MARAWI CITY - Father Teresito Soganub doesn’t look like a Catholic priest and, from the outside, his cathedral doesn’t look like a church. In his parish, tucked away in Marawi, the only Islamic city in the Philippines, it’s easier that way.

“To avoid arguments and to avoid further misunderstandings we just plant the cross deep in our hearts,” said the 47-year-old priest, who doesn’t wear a crucifix or a clerical collar and sports a beard out of respect for his Muslim neighbors.

The Philippines, a largely Catholic country in Southeast Asia, proudly advertises its dominant faith even in the southern region of Mindanao, where an estimated 20 percent of the population is Muslim.

But Marawi City is an exception. This ramshackle city of wooden shacks and shabbily elegant mosques is around 385 miles south of Manila, but it’s a world apart for many Filipinos. Marawi is the spiritual center for the Maranao, the most devout of three major Muslim groups in the Philippines.

A quick glance at the streets of Marawi make it clear that this is a city of the crescent rather than the cross. “Gift of Allah” rather than “Gift of Jesus” is the sign blazoned across the city’s pedicabs, the local bank is Islamic and women are veiled.

Unique to Marawi, Muslim moral rules are part of the city code. Alcohol and gambling are banned, Muslim women must cover their heads, the sale of pork is forbidden and karaoke clubs, the beating heart of village life across the archipelago including other Muslim regions, are a no-no.

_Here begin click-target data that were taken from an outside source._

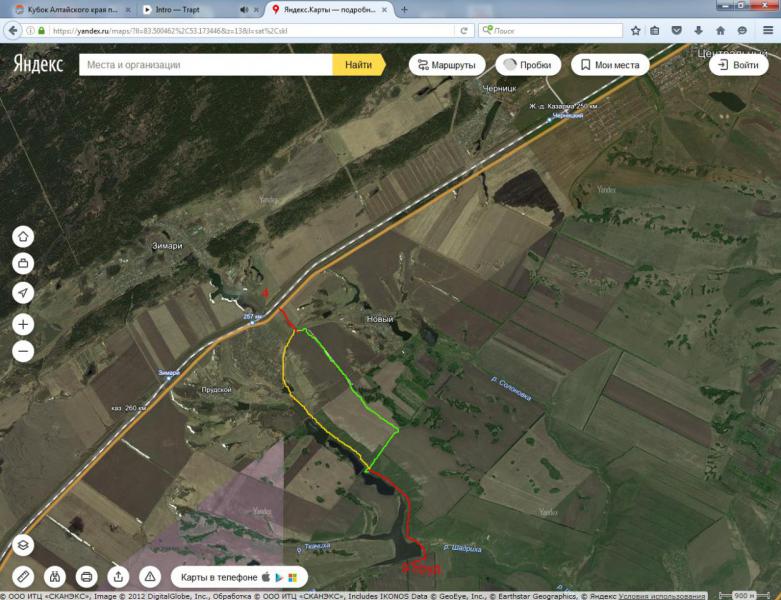Share the map via share icon
Viewport: 781px width, 600px height.
click(118, 576)

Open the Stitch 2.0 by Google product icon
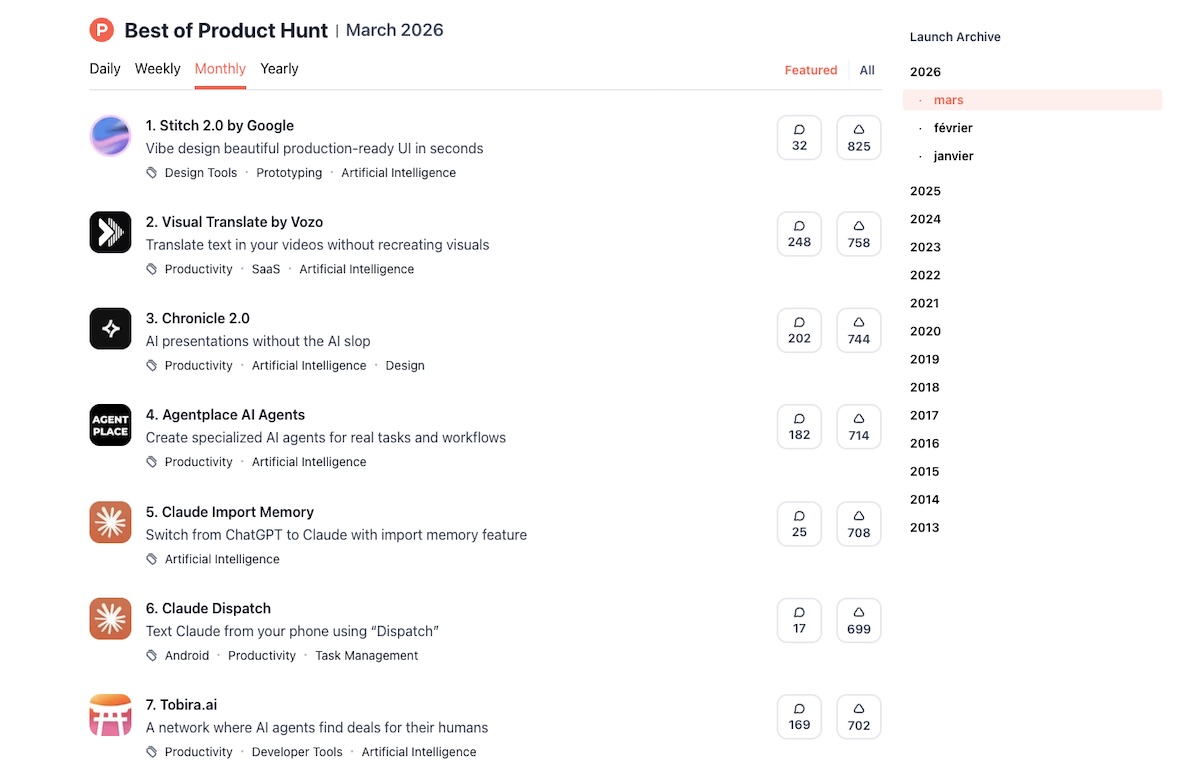[x=110, y=136]
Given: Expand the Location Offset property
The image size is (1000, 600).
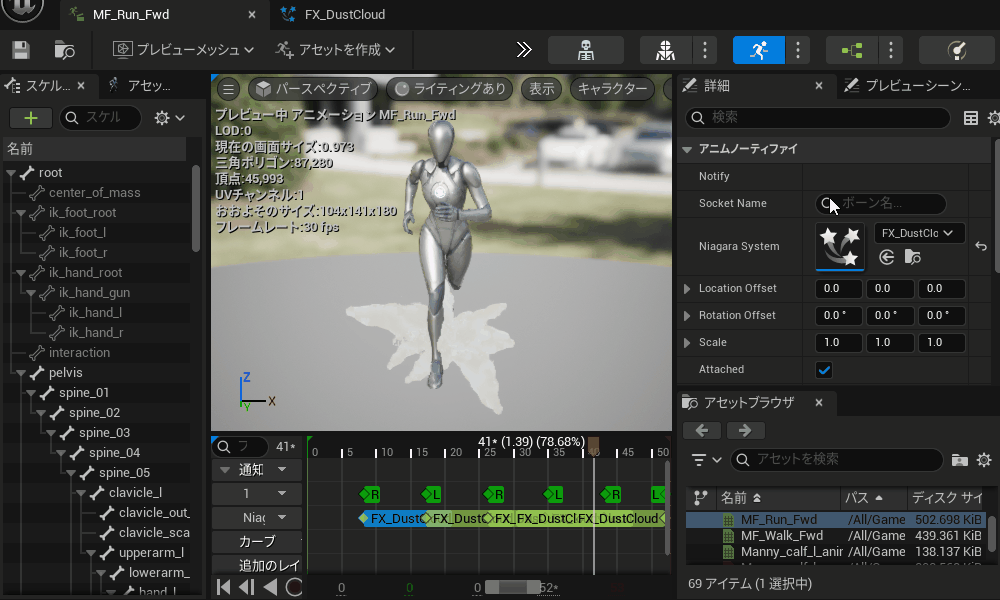Looking at the screenshot, I should (687, 289).
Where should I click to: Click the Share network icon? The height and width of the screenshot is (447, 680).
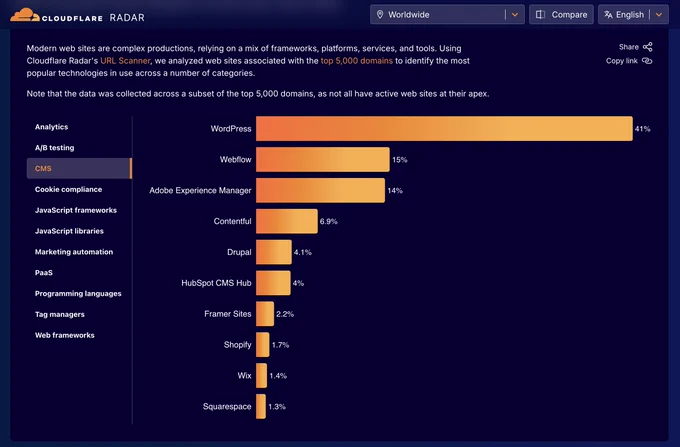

“At home with the family we can do karaoke but we do not allow it in public,” said Camid Gandamra, one of the province’s numerous sultans and also secretary of transport and communications in the Autonomous Region in Muslim Mindanao (ARMM), a homeland for Muslims established in 1989.

“It might encourage people to go to nightclubs and other places of amusement that are prohibited for our tribe,” said the father of 12, over tea and muffins in his smart city residence.